There is a robust body of research —from Max Weber in 1922 to Padilla, Hogan and Kaiser’s Toxic Triangle model (2007)— showing that narcissistic leaders don’t emerge at random. They emerge when three factors coincide: a crisis perceived as existential, weakened institutions unable to process it, and an anxious audience that needs a simple explanation. In those moments, narcissistic charisma isn’t a flaw to avoid: it’s exactly what followers are looking for. In politics the examples abound: Hitler, Mussolini and, closer to home, Chávez.

The trap for boards is that they replicate this logic at the micro scale. When the company goes through a strategic crisis, rational controls loosen. Prudence gets confused with cowardice. The question stops being “who has the best analytical ability to understand this business?” and becomes “who has the conviction to get us out of here?” And in that silent shift, the board abandons its fiduciary duty without noticing.

The most expensive bias in corporate governance

Charles O’Reilly and Jennifer Chatman (2020) documented it precisely: boards systematically confuse confidence with competence. Narcissistic CEOs secure better compensation and worse organizational performance over long horizons. Chatterjee and Hambrick had already shown in 2007 that these companies exhibit greater volatility, more large acquisitions and extreme outcomes (brilliant or catastrophic), with no middle ground. What’s striking is that the board rarely learns. When the “savior” fails, the conclusion is usually that we need another savior, not that the whole model is miscalibrated.

In Latin America, the problem is amplified by three structural factors. Concentrated family ownership rewards strong personalities who know how to “manage the owner.” Weak regulatory frameworks reduce the reputational cost of failure. And the region’s deeply hierarchical business culture confuses leadership with top-down authority. The result is that the messianic CEO is not only chosen more often, but faces fewer checks once installed.

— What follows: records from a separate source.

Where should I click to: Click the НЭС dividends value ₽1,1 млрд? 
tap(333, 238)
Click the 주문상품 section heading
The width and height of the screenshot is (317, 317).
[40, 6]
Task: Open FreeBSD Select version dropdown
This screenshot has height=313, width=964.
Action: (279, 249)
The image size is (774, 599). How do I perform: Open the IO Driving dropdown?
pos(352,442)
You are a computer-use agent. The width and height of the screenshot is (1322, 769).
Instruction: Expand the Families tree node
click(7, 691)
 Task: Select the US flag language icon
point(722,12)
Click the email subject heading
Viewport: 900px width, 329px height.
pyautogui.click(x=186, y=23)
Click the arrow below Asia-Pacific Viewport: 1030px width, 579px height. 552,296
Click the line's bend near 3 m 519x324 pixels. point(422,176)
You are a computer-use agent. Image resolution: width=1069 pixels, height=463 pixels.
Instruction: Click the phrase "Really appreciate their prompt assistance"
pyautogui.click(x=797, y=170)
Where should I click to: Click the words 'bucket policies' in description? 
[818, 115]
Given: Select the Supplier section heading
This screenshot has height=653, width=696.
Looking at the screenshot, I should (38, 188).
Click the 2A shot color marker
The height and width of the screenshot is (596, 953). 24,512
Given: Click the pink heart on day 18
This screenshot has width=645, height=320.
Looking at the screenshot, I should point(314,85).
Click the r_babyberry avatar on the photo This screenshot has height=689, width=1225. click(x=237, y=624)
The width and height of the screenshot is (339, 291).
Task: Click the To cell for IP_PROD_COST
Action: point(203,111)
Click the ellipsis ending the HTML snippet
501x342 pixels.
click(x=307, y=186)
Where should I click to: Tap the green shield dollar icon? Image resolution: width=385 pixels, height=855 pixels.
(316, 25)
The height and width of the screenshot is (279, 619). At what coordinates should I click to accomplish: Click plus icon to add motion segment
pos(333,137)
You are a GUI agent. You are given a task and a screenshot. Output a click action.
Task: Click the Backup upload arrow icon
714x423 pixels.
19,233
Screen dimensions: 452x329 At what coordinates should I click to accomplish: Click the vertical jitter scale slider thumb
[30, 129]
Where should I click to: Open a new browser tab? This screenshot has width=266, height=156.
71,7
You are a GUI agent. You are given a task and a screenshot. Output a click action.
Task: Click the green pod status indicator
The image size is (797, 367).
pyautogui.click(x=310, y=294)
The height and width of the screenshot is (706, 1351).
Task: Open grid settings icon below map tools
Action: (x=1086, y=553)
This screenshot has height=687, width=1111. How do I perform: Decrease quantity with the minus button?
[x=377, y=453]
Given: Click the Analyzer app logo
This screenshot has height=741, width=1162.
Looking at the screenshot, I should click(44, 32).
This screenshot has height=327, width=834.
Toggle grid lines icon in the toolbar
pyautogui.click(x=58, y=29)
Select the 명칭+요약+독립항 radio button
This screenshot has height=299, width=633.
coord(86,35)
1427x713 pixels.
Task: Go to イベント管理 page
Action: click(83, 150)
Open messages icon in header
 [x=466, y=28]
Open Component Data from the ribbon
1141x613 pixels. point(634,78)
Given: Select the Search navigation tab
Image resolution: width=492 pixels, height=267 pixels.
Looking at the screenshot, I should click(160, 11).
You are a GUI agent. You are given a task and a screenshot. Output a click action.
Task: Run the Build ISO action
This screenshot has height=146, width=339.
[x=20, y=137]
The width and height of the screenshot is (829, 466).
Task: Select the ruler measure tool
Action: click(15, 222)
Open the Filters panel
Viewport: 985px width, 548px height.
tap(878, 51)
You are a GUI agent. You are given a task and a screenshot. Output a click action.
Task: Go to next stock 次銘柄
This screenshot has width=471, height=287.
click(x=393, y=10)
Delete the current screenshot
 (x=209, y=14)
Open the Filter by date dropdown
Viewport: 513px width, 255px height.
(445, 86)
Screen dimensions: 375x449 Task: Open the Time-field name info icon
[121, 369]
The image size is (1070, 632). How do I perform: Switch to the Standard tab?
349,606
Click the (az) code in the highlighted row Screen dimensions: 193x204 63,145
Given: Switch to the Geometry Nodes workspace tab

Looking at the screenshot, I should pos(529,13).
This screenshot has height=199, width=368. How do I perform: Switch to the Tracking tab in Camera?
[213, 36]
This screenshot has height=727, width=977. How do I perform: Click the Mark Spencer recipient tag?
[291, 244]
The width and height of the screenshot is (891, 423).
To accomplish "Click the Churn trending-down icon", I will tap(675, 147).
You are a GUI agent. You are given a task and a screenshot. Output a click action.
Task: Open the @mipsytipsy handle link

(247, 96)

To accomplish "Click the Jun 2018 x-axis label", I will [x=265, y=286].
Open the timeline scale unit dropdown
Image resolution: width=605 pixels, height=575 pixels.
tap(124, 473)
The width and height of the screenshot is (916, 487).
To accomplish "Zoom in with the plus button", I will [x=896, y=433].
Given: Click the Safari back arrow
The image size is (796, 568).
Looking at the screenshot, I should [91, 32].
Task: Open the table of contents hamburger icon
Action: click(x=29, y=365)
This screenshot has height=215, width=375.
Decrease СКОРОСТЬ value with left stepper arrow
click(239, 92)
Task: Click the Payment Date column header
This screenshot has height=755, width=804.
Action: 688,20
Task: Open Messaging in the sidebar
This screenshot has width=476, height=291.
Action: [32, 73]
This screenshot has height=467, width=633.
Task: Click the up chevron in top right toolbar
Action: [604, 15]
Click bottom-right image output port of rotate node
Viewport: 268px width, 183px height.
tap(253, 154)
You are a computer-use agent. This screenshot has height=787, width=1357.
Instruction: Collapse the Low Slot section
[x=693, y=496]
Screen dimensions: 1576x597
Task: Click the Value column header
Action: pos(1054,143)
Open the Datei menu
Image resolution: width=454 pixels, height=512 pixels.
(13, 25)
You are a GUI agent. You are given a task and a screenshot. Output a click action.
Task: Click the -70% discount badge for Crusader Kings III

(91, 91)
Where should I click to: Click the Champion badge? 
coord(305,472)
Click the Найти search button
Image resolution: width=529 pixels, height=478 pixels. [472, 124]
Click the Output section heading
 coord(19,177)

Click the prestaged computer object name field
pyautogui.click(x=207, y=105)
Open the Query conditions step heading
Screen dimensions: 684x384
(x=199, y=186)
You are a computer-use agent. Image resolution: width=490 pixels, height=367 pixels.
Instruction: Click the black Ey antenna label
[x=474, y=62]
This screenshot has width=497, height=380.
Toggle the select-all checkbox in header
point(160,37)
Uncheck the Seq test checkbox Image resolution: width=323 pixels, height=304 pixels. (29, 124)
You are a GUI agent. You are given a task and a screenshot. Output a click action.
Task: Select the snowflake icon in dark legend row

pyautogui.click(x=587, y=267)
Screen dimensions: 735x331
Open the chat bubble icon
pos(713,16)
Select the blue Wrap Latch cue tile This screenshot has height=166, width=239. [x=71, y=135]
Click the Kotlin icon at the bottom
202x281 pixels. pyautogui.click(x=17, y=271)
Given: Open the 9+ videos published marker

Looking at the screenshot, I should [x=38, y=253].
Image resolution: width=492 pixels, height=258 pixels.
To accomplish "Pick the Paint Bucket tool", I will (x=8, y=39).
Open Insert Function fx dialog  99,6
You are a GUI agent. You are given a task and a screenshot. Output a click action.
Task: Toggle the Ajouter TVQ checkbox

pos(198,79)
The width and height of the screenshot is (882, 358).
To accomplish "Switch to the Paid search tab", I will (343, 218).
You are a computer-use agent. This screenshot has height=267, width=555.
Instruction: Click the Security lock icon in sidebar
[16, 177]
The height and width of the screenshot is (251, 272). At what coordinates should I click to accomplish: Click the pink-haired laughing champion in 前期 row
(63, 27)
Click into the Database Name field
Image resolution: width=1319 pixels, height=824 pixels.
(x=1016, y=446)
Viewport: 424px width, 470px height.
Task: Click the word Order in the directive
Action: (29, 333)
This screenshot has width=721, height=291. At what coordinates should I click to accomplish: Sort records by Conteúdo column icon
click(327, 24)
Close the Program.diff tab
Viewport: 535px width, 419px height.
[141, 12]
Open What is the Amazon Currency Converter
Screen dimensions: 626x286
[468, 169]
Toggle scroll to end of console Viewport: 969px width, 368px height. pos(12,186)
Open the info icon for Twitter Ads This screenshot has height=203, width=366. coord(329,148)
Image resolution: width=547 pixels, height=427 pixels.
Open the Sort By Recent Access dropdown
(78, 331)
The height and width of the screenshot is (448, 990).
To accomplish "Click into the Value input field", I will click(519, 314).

What a calm board does differently

Experience suggests that effective boards do three counterintuitive things in moments of crisis. First, they deliberately lower the temperature of the process: they extend the search rather than rush it, aware that urgency is the best friend of a bad appointment. Second, they distrust heroic narratives: when a candidate seems to have all the answers, they assume it’s because he doesn’t understand all the questions. Third, they prioritize predictable competence over extraordinary charisma: analytical ability, epistemic humility, a track record of “boring” but correct decisions.

It’s worth asking, in your board’s next meeting, whether the last big appointment was made on fiduciary criteria or emotional ones. How many of the critical decisions of the last five years were made because someone projected certainty, rather than because the evidence supported it? And the most uncomfortable question: if tomorrow you faced a serious crisis, are you sure your board would resist the temptation of the strongman?

The paradox of corporate governance is that the best CEOs rarely seem indispensable. The worst, often do.

P.S. Historians have a disturbing pattern: the great corporate catastrophes were almost never caused by mediocre CEOs. They were caused by brilliant CEOs whom no one dared to contradict. Ask yourself whether your board would be the exception.